Content starts
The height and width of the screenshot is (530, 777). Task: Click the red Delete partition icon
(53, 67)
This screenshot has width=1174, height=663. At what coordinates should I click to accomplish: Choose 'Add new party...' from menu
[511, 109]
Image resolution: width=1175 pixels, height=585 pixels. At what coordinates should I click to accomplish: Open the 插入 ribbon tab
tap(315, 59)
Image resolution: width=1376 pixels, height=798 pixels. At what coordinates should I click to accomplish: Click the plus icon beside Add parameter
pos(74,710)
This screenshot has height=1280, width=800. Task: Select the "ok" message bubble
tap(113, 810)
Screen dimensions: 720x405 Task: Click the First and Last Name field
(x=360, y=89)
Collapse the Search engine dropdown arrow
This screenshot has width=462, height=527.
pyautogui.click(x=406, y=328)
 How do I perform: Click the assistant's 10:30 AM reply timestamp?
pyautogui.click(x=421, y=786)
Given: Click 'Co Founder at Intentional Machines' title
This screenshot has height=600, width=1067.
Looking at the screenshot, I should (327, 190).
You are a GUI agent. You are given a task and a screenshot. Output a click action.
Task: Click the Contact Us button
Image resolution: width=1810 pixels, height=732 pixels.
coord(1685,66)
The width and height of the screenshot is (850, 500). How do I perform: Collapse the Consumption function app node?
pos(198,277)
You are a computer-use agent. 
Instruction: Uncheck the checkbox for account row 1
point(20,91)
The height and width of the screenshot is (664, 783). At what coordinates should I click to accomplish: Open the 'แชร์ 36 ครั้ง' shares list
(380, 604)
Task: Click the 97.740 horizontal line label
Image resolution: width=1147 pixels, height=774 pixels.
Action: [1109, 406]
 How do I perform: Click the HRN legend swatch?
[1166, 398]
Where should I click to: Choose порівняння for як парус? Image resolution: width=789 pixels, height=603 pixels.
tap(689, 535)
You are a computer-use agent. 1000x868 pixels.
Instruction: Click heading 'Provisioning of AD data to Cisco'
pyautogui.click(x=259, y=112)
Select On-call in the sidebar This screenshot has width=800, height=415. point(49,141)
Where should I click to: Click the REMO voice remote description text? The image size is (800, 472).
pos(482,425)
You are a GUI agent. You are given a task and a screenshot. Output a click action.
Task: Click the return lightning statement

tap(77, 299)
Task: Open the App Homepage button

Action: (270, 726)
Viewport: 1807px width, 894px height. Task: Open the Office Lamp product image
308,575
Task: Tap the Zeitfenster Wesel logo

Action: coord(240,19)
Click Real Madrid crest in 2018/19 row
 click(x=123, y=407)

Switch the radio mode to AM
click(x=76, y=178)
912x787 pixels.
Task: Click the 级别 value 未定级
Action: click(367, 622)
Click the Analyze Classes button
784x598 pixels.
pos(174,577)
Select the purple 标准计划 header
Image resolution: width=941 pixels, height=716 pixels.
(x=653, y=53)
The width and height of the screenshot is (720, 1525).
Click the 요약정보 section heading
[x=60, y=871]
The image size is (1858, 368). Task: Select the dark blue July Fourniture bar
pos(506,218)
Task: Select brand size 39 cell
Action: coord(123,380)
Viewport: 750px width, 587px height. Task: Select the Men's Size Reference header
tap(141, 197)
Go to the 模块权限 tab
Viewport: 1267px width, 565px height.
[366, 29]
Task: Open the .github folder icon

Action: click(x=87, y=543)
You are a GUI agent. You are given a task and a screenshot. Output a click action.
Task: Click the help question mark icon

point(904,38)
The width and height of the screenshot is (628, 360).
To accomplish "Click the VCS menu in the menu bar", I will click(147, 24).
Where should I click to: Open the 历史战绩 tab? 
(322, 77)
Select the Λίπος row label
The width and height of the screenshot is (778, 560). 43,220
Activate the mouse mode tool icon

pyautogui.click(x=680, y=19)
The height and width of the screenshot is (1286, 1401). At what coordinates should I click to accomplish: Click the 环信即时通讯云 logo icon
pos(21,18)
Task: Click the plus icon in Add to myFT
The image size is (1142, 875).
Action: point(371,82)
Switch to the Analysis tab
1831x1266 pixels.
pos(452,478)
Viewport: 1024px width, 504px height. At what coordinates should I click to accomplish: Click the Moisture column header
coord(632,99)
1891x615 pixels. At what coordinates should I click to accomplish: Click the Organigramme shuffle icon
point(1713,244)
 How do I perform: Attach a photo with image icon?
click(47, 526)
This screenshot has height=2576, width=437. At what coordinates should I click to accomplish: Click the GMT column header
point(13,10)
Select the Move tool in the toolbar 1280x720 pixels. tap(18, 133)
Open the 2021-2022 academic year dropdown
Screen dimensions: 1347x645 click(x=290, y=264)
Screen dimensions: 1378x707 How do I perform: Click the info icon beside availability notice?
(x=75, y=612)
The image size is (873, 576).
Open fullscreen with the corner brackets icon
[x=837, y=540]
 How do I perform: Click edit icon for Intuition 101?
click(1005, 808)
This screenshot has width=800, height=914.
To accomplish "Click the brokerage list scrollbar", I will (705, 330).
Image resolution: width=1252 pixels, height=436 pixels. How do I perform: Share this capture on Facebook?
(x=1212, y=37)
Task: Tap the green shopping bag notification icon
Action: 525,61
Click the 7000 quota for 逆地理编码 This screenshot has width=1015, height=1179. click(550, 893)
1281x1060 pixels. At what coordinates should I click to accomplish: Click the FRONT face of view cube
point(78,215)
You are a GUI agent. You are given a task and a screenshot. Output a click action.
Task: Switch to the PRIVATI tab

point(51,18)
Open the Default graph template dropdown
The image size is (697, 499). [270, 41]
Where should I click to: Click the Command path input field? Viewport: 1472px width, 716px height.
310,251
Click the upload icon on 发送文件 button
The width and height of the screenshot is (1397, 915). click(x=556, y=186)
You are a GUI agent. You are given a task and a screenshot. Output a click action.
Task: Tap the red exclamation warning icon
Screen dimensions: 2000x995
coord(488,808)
Content ends
### Work instruction
Repeat the material above in full, quoting it exactly.

### Exercise solution
The height and width of the screenshot is (530, 777). Task: Click the red Delete partition icon
(53, 67)
This screenshot has width=1174, height=663. At what coordinates should I click to accomplish: Choose 'Add new party...' from menu
[511, 109]
Image resolution: width=1175 pixels, height=585 pixels. At what coordinates should I click to accomplish: Open the 插入 ribbon tab
tap(315, 59)
Image resolution: width=1376 pixels, height=798 pixels. At what coordinates should I click to accomplish: Click the plus icon beside Add parameter
pos(74,710)
This screenshot has height=1280, width=800. Task: Select the "ok" message bubble
tap(113, 810)
Screen dimensions: 720x405 Task: Click the First and Last Name field
(x=360, y=89)
Collapse the Search engine dropdown arrow
This screenshot has width=462, height=527.
pyautogui.click(x=406, y=328)
 How do I perform: Click the assistant's 10:30 AM reply timestamp?
pyautogui.click(x=421, y=786)
Given: Click 'Co Founder at Intentional Machines' title
This screenshot has height=600, width=1067.
Looking at the screenshot, I should (327, 190).
You are a GUI agent. You are given a task and a screenshot. Output a click action.
Task: Click the Contact Us button
Image resolution: width=1810 pixels, height=732 pixels.
coord(1685,66)
The width and height of the screenshot is (850, 500). How do I perform: Collapse the Consumption function app node?
pos(198,277)
You are a computer-use agent. 
Instruction: Uncheck the checkbox for account row 1
point(20,91)
The height and width of the screenshot is (664, 783). At what coordinates should I click to accomplish: Open the 'แชร์ 36 ครั้ง' shares list
(380, 604)
Task: Click the 97.740 horizontal line label
Image resolution: width=1147 pixels, height=774 pixels.
Action: [1109, 406]
 How do I perform: Click the HRN legend swatch?
[1166, 398]
Where should I click to: Choose порівняння for як парус? Image resolution: width=789 pixels, height=603 pixels.
tap(689, 535)
You are a computer-use agent. 1000x868 pixels.
Instruction: Click heading 'Provisioning of AD data to Cisco'
pyautogui.click(x=259, y=112)
Select On-call in the sidebar This screenshot has width=800, height=415. point(49,141)
Where should I click to: Click the REMO voice remote description text? The image size is (800, 472).
pos(482,425)
You are a GUI agent. You are given a task and a screenshot. Output a click action.
Task: Click the return lightning statement

tap(77, 299)
Task: Open the App Homepage button

Action: (270, 726)
Viewport: 1807px width, 894px height. Task: Open the Office Lamp product image
308,575
Task: Tap the Zeitfenster Wesel logo

Action: coord(240,19)
Click Real Madrid crest in 2018/19 row
 click(x=123, y=407)

Switch the radio mode to AM
click(x=76, y=178)
912x787 pixels.
Task: Click the 级别 value 未定级
Action: click(367, 622)
Click the Analyze Classes button
784x598 pixels.
pos(174,577)
Select the purple 标准计划 header
Image resolution: width=941 pixels, height=716 pixels.
(x=653, y=53)
The width and height of the screenshot is (720, 1525).
Click the 요약정보 section heading
[x=60, y=871]
The image size is (1858, 368). Task: Select the dark blue July Fourniture bar
pos(506,218)
Task: Select brand size 39 cell
Action: coord(123,380)
Viewport: 750px width, 587px height. Task: Select the Men's Size Reference header
tap(141, 197)
Go to the 模块权限 tab
Viewport: 1267px width, 565px height.
[366, 29]
Task: Open the .github folder icon

Action: click(x=87, y=543)
You are a GUI agent. You are given a task and a screenshot. Output a click action.
Task: Click the help question mark icon

point(904,38)
The width and height of the screenshot is (628, 360).
To accomplish "Click the VCS menu in the menu bar", I will click(147, 24).
Where should I click to: Open the 历史战绩 tab? 
(322, 77)
Select the Λίπος row label
The width and height of the screenshot is (778, 560). 43,220
Activate the mouse mode tool icon

pyautogui.click(x=680, y=19)
The height and width of the screenshot is (1286, 1401). At what coordinates should I click to accomplish: Click the 环信即时通讯云 logo icon
pos(21,18)
Task: Click the plus icon in Add to myFT
The image size is (1142, 875).
Action: point(371,82)
Switch to the Analysis tab
1831x1266 pixels.
pos(452,478)
Viewport: 1024px width, 504px height. At what coordinates should I click to accomplish: Click the Moisture column header
coord(632,99)
1891x615 pixels. At what coordinates should I click to accomplish: Click the Organigramme shuffle icon
point(1713,244)
 How do I perform: Attach a photo with image icon?
click(47, 526)
This screenshot has height=2576, width=437. At what coordinates should I click to accomplish: Click the GMT column header
point(13,10)
Select the Move tool in the toolbar 1280x720 pixels. tap(18, 133)
Open the 2021-2022 academic year dropdown
Screen dimensions: 1347x645 click(x=290, y=264)
Screen dimensions: 1378x707 How do I perform: Click the info icon beside availability notice?
(x=75, y=612)
The image size is (873, 576).
Open fullscreen with the corner brackets icon
[x=837, y=540]
 How do I perform: Click edit icon for Intuition 101?
click(1005, 808)
This screenshot has width=800, height=914.
To accomplish "Click the brokerage list scrollbar", I will (705, 330).
Image resolution: width=1252 pixels, height=436 pixels. How do I perform: Share this capture on Facebook?
(x=1212, y=37)
Task: Tap the green shopping bag notification icon
Action: 525,61
Click the 7000 quota for 逆地理编码 This screenshot has width=1015, height=1179. click(550, 893)
1281x1060 pixels. At what coordinates should I click to accomplish: Click the FRONT face of view cube
point(78,215)
You are a GUI agent. You are given a task and a screenshot. Output a click action.
Task: Switch to the PRIVATI tab

point(51,18)
Open the Default graph template dropdown
The image size is (697, 499). [270, 41]
Where should I click to: Click the Command path input field? Viewport: 1472px width, 716px height.
310,251
Click the upload icon on 发送文件 button
The width and height of the screenshot is (1397, 915). click(x=556, y=186)
You are a GUI agent. You are given a task and a screenshot. Output a click action.
Task: Tap the red exclamation warning icon
Screen dimensions: 2000x995
coord(488,808)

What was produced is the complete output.